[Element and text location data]
------------
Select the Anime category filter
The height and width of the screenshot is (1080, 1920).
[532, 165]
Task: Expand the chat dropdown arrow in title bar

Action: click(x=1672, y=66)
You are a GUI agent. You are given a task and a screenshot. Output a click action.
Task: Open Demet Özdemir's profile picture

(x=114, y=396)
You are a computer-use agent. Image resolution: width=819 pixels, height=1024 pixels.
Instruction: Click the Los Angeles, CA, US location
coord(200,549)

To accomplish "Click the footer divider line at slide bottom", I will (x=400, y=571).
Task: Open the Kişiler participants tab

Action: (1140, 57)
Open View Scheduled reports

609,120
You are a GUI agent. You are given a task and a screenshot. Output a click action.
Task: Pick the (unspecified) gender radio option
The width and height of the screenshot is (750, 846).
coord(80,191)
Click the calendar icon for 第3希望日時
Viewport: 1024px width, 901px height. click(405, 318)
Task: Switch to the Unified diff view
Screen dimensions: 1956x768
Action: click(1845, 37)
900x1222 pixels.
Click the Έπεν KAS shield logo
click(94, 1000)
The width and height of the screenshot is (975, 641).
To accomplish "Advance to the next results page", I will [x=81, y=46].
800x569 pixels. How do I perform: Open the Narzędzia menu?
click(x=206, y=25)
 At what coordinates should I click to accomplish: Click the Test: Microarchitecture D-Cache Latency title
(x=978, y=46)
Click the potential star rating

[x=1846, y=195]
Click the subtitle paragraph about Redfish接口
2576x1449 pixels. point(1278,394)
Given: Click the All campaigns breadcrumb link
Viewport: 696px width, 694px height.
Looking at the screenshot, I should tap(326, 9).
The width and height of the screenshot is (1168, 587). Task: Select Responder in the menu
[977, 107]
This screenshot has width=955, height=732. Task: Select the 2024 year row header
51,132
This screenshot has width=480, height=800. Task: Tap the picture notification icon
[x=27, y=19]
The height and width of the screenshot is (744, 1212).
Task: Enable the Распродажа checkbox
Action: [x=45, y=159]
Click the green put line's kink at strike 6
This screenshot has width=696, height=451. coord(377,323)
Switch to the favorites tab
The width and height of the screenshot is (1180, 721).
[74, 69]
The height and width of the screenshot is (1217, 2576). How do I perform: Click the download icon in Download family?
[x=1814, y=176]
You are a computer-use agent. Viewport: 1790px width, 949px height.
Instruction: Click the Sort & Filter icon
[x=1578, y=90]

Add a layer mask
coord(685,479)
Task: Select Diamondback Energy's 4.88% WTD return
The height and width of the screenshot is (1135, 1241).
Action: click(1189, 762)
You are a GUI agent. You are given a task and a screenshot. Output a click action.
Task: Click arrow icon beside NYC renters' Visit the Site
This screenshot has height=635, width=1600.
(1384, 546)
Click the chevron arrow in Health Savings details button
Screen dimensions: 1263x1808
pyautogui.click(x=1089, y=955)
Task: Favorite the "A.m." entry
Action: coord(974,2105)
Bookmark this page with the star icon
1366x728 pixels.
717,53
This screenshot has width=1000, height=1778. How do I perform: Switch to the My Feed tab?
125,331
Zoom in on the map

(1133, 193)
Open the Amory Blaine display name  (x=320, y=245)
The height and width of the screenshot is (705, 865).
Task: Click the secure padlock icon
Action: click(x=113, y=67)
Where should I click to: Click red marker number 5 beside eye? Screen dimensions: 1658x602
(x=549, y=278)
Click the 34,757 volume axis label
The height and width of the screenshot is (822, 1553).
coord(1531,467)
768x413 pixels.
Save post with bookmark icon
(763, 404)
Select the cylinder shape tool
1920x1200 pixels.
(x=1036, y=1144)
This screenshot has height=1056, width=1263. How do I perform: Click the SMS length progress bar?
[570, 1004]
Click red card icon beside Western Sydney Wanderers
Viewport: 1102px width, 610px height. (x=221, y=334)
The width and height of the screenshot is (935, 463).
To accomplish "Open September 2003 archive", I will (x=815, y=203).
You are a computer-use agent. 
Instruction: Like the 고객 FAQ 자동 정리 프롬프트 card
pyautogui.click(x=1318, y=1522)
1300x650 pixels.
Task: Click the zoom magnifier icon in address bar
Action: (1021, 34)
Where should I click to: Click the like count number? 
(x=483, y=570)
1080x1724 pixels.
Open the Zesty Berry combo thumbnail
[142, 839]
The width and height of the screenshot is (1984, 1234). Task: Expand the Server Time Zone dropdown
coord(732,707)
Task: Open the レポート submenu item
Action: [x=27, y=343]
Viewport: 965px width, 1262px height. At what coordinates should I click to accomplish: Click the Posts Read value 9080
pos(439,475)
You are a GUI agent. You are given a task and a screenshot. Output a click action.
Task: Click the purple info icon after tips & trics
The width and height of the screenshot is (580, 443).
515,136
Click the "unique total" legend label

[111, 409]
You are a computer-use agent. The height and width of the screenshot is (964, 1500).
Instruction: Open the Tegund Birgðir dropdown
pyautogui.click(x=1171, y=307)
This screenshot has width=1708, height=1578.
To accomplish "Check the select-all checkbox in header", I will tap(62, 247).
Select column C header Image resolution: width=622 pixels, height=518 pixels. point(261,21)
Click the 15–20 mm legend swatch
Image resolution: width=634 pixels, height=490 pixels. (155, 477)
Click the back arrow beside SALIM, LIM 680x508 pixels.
------------
* Given exercise *
Starting at the line that contains "Click the green put line's kink at strike 6" and ending at the line that contains "[x=1814, y=176]", write out those lines again with "favorites tab" swapped for "saved items tab" and nothing else changed.

* The solution *
Click the green put line's kink at strike 6
This screenshot has width=696, height=451. coord(377,323)
Switch to the saved items tab
The width and height of the screenshot is (1180, 721).
[74, 69]
The height and width of the screenshot is (1217, 2576). How do I perform: Click the download icon in Download family?
[x=1814, y=176]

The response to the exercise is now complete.